The long-term stability of particles containing an antimicrobial herb and spice extract was analyzed as well (Table 7). The particles were added to the aqueous model solution and stored at 5 °C. At fixed intervals, samples were taken to determine the mass fraction of released components. Very good stability of most herbal particles was observed during storage in an aqueous medium, without the significant release of phenolic components. Only in the case of liposome with St. John’s wort extract a significant release of the encapsulated phenolic components (74.7%) was detected after 7 days of storage (Table 7). Slow release of polyphenols from the particles was also observed after 7 days of storage in liposomes with garlic (29.0%), chamomile (44.1%) and pot marigold (48.1%) extracts.
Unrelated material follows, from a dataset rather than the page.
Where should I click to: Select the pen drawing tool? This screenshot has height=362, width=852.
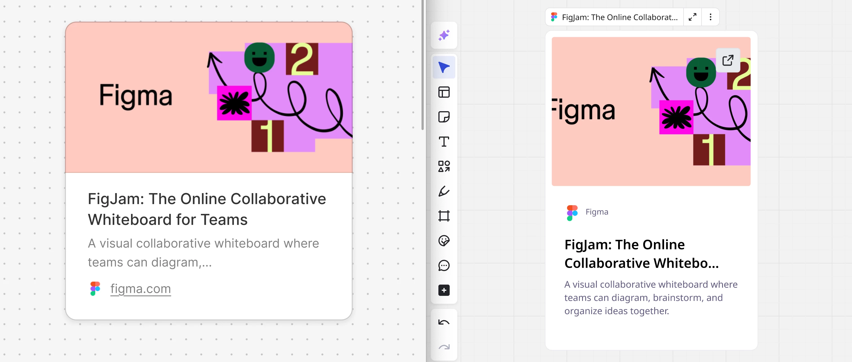[444, 191]
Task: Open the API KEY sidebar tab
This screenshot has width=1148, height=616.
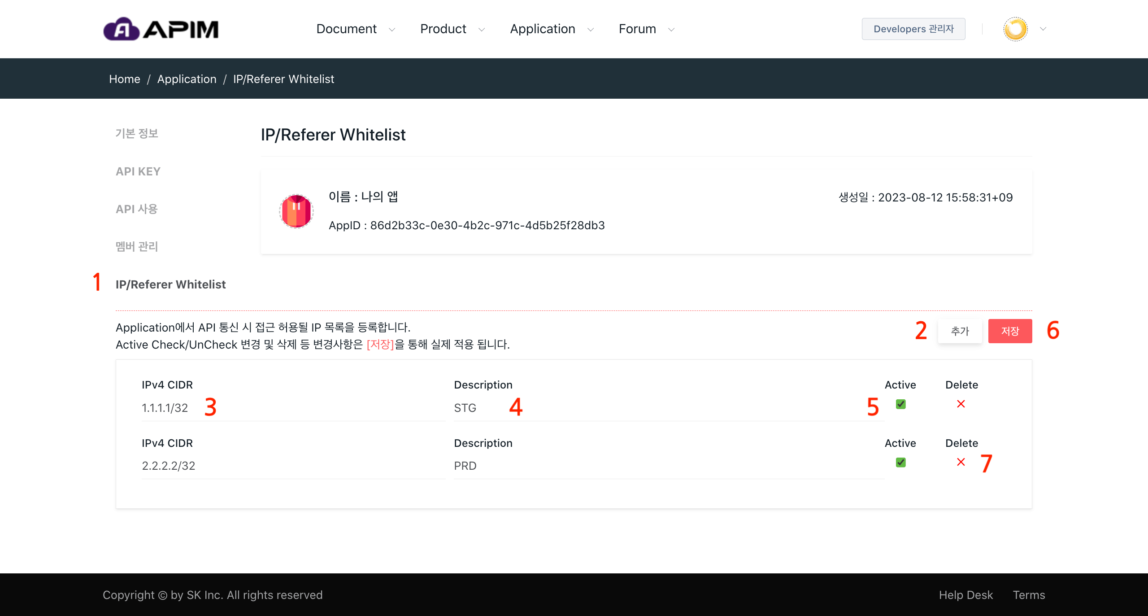Action: 138,171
In liposomes containing extracts of wormwood, liquorice, pot marigold, sea buckthorn, lavender and garlic, the increase of phenolics was recorded after 30 days of storage. Liposomes containing St. John’s wort, chamomile and ginger extracts were less stable after 30 days of storage in water medium (Table 7). Conversely, long-term stability of liposome containing a plant extract was significantly higher in particles with rosemary, marjoram, clove and thyme in most environments (Table 7). However, variability of data in dependence on the combination of active component and environment was relatively high.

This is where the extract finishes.